Adiante, explica circunstâncias em que o Hill Climb Masters foi atribuído a Braga: “eu não apresentei candidatura para a Rampa da Falperra, eu apresentei-a para a Rampa de Boticas. A ideia não foi nossa, a FIA nunca atribui a co-organização do FIA Hill Climb Masters a um clube que faça parte do Campeonato da Europa e nós fazíamos parte do Campeonato da Europa”.

“Ao fazermos o FIA Hill Climb Masters, podíamos pensar fazer a Rampa da Falperra em Maio e o FIA Hill Climb Masters em Outubro. Só depois de os campeonatos terminarem é que se pode fazer o FIA Hill Climb Masters”, prossegue, adiantando que é uma prova “só de campeões, ou dos melhores dos melhores. Por isso apresentei a Rampa para Boticas. Na altura, os comissários europeus da FIA vieram aí na altura da Rampa da Falperra. Vieram mais dois elementos do que o habitual. Foram inspeccionar Boticas e foram fazer os seus relatórios. No mês de Agosto, quando eu estava de férias, é que me ligaram da FIA, a dizer que gostaram do traçado de Boticas, que achavam a prova muito interessante, com um traçado interessante, bom piso, mas achavam que as infra-estruturas seriam insuficientes para o êxito que eles pretendem do Hill Climb Masters. Capacidade hoteleira, estabelecimentos de saúde, público, história. Ligaram-me e disseram: gostámos daquilo, mas para um evento com o intuito social que é o FIA Hill Climb Masters, aquilo não parece ser adequado”.

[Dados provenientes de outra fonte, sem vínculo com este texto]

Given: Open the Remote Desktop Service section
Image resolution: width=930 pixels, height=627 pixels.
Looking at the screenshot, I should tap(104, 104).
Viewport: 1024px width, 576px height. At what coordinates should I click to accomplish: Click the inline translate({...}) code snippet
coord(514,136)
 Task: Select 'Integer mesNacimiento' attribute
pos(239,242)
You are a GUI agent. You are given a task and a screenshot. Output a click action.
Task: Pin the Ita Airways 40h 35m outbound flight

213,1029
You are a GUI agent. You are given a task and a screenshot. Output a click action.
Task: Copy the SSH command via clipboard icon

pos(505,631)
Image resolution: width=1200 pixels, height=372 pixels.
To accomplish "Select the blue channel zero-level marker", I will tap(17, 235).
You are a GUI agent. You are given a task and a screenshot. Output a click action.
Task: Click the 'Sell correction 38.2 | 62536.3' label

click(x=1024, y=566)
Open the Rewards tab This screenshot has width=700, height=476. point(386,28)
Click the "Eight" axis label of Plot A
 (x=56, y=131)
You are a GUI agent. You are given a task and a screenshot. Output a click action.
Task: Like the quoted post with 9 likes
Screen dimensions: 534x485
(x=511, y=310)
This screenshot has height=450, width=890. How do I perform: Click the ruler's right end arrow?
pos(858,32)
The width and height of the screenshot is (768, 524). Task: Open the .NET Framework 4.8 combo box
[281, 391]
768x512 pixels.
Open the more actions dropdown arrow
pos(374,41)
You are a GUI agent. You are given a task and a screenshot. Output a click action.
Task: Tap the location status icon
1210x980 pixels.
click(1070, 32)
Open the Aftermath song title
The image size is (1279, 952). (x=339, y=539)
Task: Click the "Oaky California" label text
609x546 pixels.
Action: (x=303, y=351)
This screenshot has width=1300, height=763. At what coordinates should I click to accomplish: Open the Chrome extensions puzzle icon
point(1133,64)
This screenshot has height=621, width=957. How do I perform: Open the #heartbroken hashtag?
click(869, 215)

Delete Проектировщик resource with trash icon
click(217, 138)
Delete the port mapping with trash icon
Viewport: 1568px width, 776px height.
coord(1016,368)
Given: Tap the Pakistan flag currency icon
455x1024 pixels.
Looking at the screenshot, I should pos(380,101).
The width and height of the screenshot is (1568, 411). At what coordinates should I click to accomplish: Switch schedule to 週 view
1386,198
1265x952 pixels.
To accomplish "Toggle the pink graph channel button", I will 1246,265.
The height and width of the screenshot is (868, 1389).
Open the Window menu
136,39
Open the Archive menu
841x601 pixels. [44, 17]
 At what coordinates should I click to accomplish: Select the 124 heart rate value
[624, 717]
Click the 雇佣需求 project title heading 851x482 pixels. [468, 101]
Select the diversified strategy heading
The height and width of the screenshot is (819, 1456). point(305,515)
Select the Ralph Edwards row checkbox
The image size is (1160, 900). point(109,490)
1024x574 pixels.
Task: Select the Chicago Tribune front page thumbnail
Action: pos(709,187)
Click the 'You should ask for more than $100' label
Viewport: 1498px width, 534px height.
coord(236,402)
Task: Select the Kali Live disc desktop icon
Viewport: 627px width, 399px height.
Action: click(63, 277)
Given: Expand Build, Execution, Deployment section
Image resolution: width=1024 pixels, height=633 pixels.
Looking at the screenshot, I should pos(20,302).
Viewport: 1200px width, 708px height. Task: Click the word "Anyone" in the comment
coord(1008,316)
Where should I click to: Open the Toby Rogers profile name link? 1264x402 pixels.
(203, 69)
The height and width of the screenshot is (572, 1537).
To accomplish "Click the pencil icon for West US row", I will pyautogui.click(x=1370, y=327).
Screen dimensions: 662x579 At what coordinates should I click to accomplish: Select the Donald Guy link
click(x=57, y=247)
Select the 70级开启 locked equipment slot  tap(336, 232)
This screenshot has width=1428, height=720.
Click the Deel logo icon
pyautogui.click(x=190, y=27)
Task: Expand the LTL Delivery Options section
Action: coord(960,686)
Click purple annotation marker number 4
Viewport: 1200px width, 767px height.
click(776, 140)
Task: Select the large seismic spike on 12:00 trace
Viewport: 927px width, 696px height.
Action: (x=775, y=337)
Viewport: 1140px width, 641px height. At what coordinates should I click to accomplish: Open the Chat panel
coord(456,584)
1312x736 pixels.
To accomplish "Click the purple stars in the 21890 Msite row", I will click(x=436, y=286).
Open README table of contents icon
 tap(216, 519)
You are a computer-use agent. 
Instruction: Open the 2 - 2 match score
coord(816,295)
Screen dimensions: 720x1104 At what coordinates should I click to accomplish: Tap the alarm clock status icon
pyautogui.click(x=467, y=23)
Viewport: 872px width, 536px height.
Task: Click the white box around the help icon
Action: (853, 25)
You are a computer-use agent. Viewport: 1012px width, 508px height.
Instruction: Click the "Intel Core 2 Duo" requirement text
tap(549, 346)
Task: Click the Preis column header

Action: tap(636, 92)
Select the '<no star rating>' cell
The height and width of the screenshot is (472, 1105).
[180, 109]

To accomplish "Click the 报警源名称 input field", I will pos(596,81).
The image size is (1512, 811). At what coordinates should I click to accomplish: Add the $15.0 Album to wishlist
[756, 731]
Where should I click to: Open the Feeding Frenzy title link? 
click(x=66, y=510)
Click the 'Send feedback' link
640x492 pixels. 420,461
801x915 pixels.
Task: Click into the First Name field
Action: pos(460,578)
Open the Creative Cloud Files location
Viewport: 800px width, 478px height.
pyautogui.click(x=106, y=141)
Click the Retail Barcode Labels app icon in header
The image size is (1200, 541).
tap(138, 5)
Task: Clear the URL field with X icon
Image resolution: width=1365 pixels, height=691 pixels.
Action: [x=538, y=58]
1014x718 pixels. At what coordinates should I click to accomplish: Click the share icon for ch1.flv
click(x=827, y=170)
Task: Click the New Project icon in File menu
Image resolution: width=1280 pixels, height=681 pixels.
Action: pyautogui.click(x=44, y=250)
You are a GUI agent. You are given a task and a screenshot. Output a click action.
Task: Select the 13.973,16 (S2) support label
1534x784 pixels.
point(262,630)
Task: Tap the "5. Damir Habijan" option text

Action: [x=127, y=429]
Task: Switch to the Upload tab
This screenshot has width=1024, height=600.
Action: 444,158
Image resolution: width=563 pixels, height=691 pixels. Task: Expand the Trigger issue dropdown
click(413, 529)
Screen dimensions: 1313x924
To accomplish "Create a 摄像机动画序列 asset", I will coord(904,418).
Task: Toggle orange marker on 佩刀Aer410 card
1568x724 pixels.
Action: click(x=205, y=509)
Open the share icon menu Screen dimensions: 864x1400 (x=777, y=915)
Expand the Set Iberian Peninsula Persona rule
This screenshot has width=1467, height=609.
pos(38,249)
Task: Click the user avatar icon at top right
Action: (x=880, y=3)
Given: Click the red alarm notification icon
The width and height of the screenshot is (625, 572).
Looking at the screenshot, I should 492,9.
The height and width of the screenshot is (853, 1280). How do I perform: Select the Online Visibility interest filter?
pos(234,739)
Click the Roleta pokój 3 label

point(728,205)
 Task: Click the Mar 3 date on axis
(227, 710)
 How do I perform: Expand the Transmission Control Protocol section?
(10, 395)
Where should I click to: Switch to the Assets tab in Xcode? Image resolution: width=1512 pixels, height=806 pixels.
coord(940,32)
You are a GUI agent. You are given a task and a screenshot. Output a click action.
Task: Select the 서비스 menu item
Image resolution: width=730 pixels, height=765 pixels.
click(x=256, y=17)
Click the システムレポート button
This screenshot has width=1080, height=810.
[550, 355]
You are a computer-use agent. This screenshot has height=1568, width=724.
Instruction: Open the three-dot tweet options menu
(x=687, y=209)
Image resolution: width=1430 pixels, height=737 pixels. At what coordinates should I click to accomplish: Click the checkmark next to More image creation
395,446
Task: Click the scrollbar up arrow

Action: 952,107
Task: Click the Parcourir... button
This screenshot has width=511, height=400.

“Vai acabar antes da Curva da Morte”

“A prova não irá acabar no sítio habitual. Está limitada em termos de extensão, não pode ter mais do que 3500 metros. Vai acabar um bocado antes da Curva da Morte. As pessoas poderão não gostar, mas vamos ter mais ou menos 3.250 metros - é o tamanho que está previsto”, revela Rogério Peixoto.
“Será mais curta, teremos de concentrar as pessoas, isso pode obrigar a redefinir zonas de público. Achamos que vamos ter uma enchente e temos de trabalhar muito bom nessa área. Vamos criar trilhos pela Falperra. As coisas terão de ser mais bem feitas. Em termos de segurança, teremos de aplicar mais rails, para que a prova decorra sem problemas”, adianta.
“Eles têm uma preocupação muito grande com a segurança. Como a prova vai ter um carácter social muito grande, a maior preocupação deles são os acidentes. Eles obrigam-nos a investir mais nessa área. É bom para nós, porque a infra-estrutura que for montada ficará para eventos seguintes. Portanto, a nossa Rampa ainda mais segura irá ficar”, salienta.

Esperados entre 100 e 150 pilotos
“Em termos quantitativos, segundo Pedro Loures, vão estar entre os 100 e os 150, de todos os países da Europa”, segundo uma estimativa de Pedro Loures, o assessor do CAM. “Na primeira prova, no Luxemburgo, estiveram cerca de 120 pilotos, depois foi na Alemanha, a segunda edição teve 140. Em Gubbio (Itália, 2018)?estiveram 170. E serão os melhores dos melhores, é a nata do automobilismo em termos de montanha”.

Estrutura mediática muito significativa

Segundo Pedro Loures, o Climb Hill Masters da FIA vai trazer a Braga uma estrutura mediática “muito significativa”. Toda a divulgação do evento será da responsabilidade da FIA, “vai ter um impacto que será estrondoso, pois esta é a prova mais prestigiante que pode haver para qualquer país, e Braga vai ter a honra de a ter aqui”. Vai ter mais projecção televisiva.
Rogério Peixoto acrescenta que em 2018 em Gubbio passados 15 dias da prova ainda circulavam imagens.
”O que fica caro não é a deslocação da equipa, é a edição do programa. Neste caso é uma edição toda da FIA. Eles deslocam dezenas de pessoas. Para trabalhar isto. Ainda não sabemos, mas penso que será mais fácil acoplar um pacote de televisão do que se fossemos nós a fazer a edição. Isso pode ser avaliado posteriormente, mas não vamos ficar a perder.